2.2 Risk Amplifiers¶

Reading Time

18 min

This section covers some underlying common factors of both AI systems, as well as the development space surrounding these that serve as accelerating factors to increase risk.

2.2.1 Accidents¶

Often, the whole point of producing a new technology is to produce a positive impact on society. Despite these noble intentions, there is a major category of risk that arises from large well-intentioned projects that unintentionally go wrong. (Critch & Russel, 2023)

Flaws are hard to discover . It often takes time to observe all the downstream effects of releasing a technology. There are many examples throughout history of technologies that we built and released into the world only to later discover that they were causing harm. Some historical examples include the use of leaded paints and gasoline causing large populations to suffer from lead poisoning (Kovarik, 2012), the use of CFCs causing a hole in the ozone layer (NASA, 2004), our use of asbestos which is linked to serious health issues, the use of tobacco products, and more recently the widespread use of social media, the excessive use of which is linked to depression and anxiety. (Hendrycks, 2024)
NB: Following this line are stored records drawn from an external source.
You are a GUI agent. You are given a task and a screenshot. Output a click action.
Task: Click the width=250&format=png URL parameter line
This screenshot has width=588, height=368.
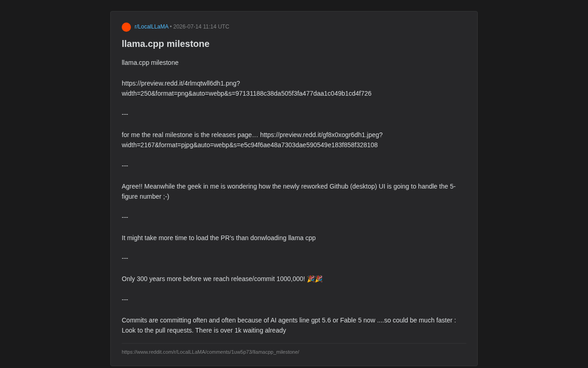coord(247,93)
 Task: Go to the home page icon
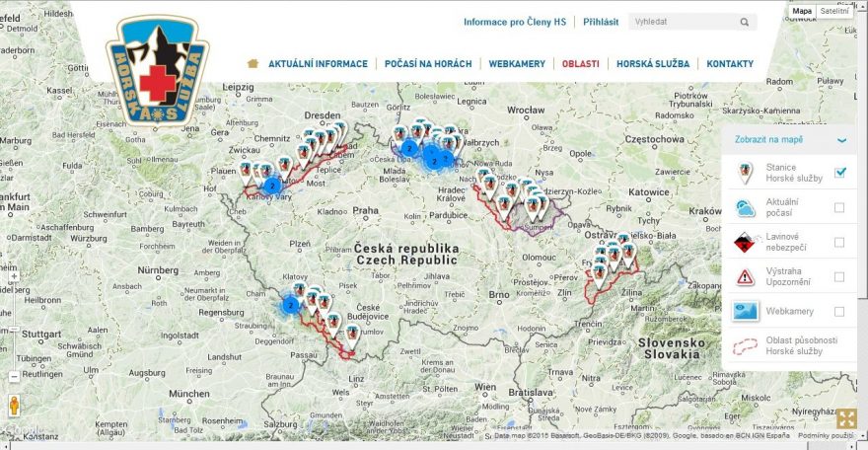(x=253, y=64)
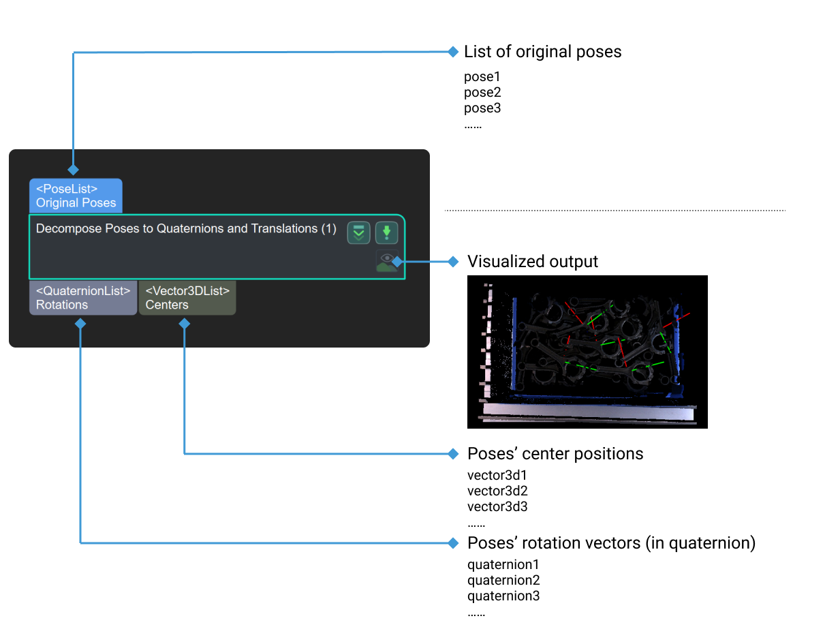Viewport: 840px width, 629px height.
Task: Open the visualized point cloud thumbnail
Action: coord(587,352)
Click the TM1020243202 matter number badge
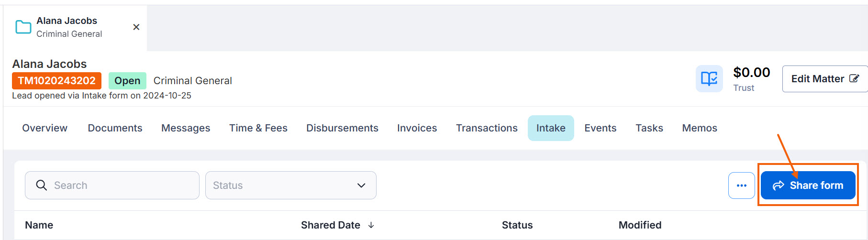The height and width of the screenshot is (240, 868). [57, 81]
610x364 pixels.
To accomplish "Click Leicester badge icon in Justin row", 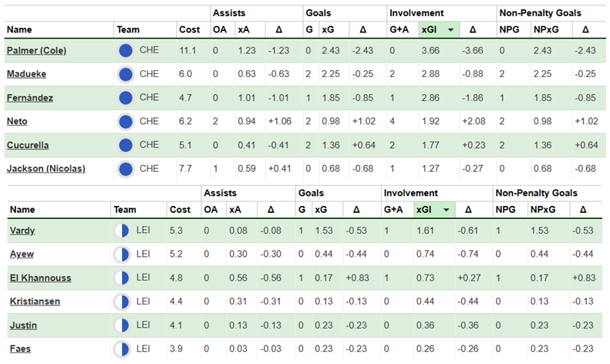I will [x=121, y=325].
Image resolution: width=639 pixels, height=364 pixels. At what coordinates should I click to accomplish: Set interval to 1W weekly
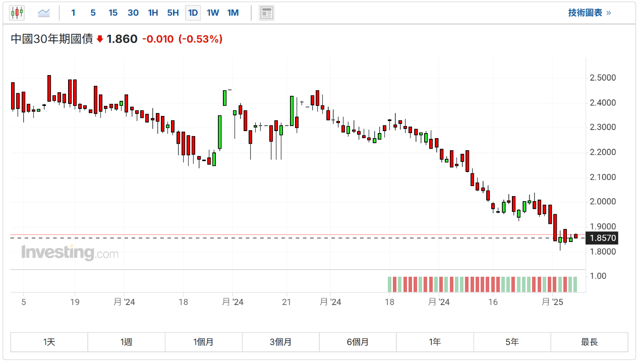pyautogui.click(x=213, y=13)
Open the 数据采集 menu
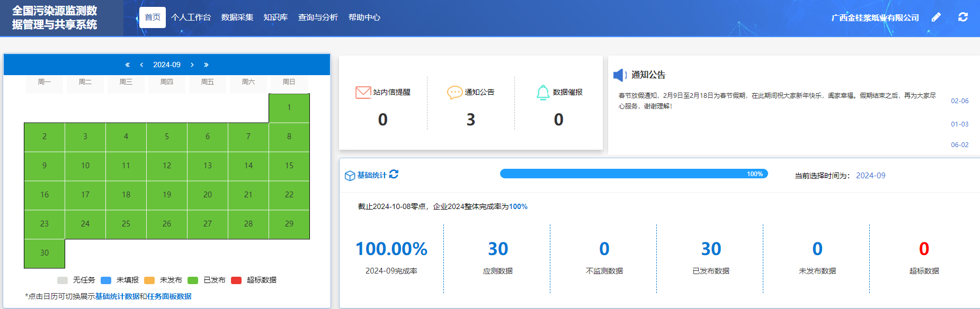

Some of these risks are diffuse and emerge only at the societal level, but others are perhaps easier to compare to software-based AI risks:

Undetected hole in the ozone layer . The example of the hole in the ozone layer might have occurred due to diffuse responsibility, but it was made worse because it remained undetected for a long period (NASA, 2004). This is because the data analysis software used by NASA in its project to map the ozone layer had been designed to ignore values that deviated greatly from expected measurements.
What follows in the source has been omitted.